DEC plans cleanup of Albany site
Contaminated lot on Washington Ave. was a dry cleaners for years
The state will be digging out an underground plume of potentially carcinogenic chemicals beneath a former Washington Avenue dry cleaners near several homes routinely rented to college students.
Plans by the Department of Environmental Conservation call for a $120,000 cleanup at the former site of RKO Cleaners, 566 Washington Ave., to deal with unsafe levels of the industrial cleaning solvent tetrachloroethylene (PCE, also known as PERC). The chemical was found in the ground, in groundwater and in vapor coming out of the ground.
PERC is listed as a potential carcinogen by the U.S. Environmental Protection Agency. The DEC cleanup plan also calls for the underground injection of chemicals designed to degrade any remaining PERC.
Work is expected to start this summer and last about two months. About 180 cubic yards (about 18 dump truck loads) of tainted soil are to be removed for disposal elsewhere. Parts of the site contain PERC at 100 times the level considered safe for residential use.
The property was run as a dry cleaners from 1964 to 2000, when it was destroyed by a fire that caused some drums of cleaning chemicals to leak into the ground.
The building was later demolished so tests of the polluted ground could be made, and the site was added to the state Superfund pollution cleanup program in 2013.
The work will be paid for by state taxpayers, as the last known owners of the property could not be located, according to DEC.
While there are unsafe PERC levels in the ground and groundwater beneath the site, the pollution “does not pose a threat to human health and environment,” according to a February 2017 environmental report by consultants Henning, Durham & Richardson.
There are residences just to the east and south of the site, some of which are rented for student housing. Two adjacent buildings were tested for the presence of potential PERC vapors.

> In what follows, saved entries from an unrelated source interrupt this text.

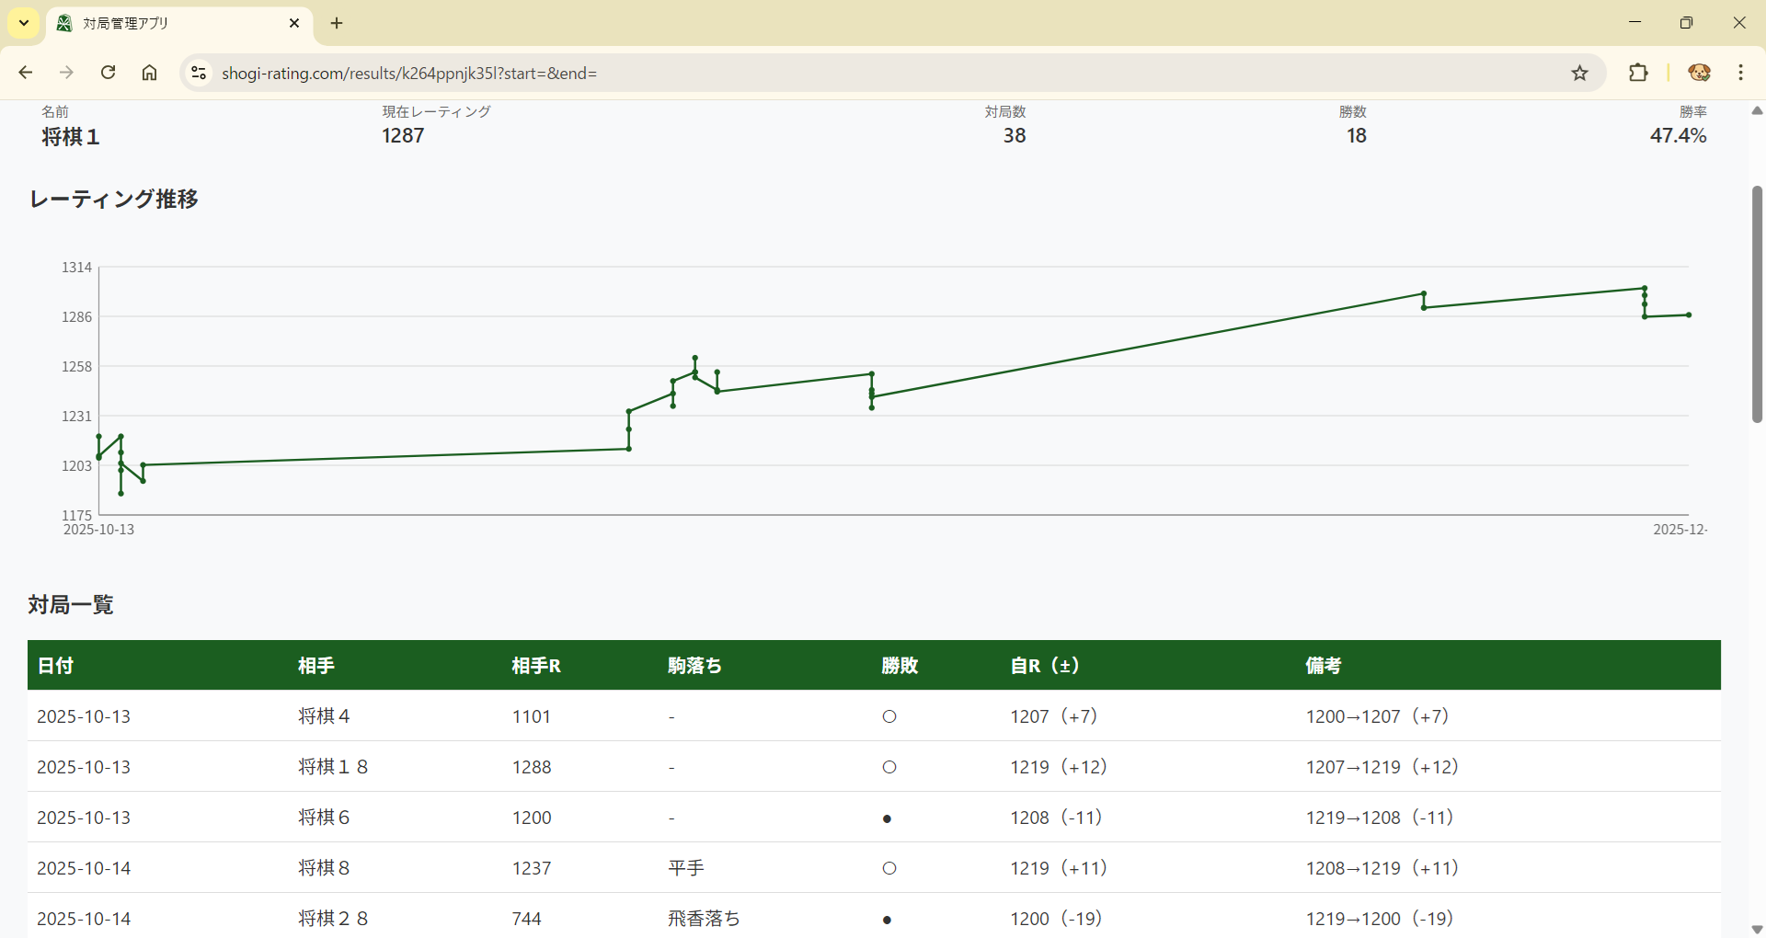The width and height of the screenshot is (1766, 938).
Task: Select the row with opponent 将棋４
Action: pos(324,716)
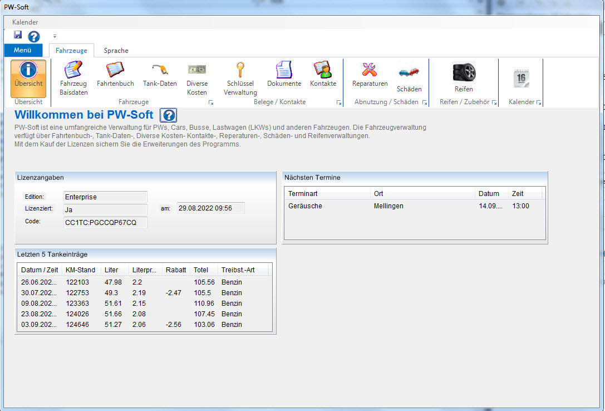
Task: Open Schlüssel Verwaltung key management
Action: click(x=240, y=78)
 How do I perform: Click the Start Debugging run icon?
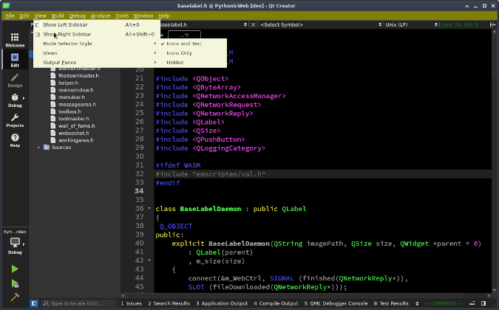click(15, 283)
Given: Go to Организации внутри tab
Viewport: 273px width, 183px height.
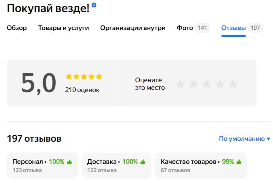Looking at the screenshot, I should [133, 28].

Those tests found inside air in those buildings was safe. One building had a system installed to collect any vapors and vent them outside.
The property owners, identified on DEC paperwork at Louis Lettsome Sr. of Teaneck, N.J., and Sekyung Jeon of Hartford, Ct., are currently delinquent on more than $152,000 in city, school and county property taxes, as well as interest and penalties, since 2001, according to Albany County.
The county has initiated tax foreclosure proceedings, but has refused to take formal ownership for fear of being stuck with the cleanup bill.
“The ultimate goal is to remediate this site for residential use, consistent with current zoning,” according to a DEC statement. “After completion of the interim remedial measure, endpoint samples will be collected and groundwater will be monitored to determine if additional remedial measures are required to render the site suitable for residential use.”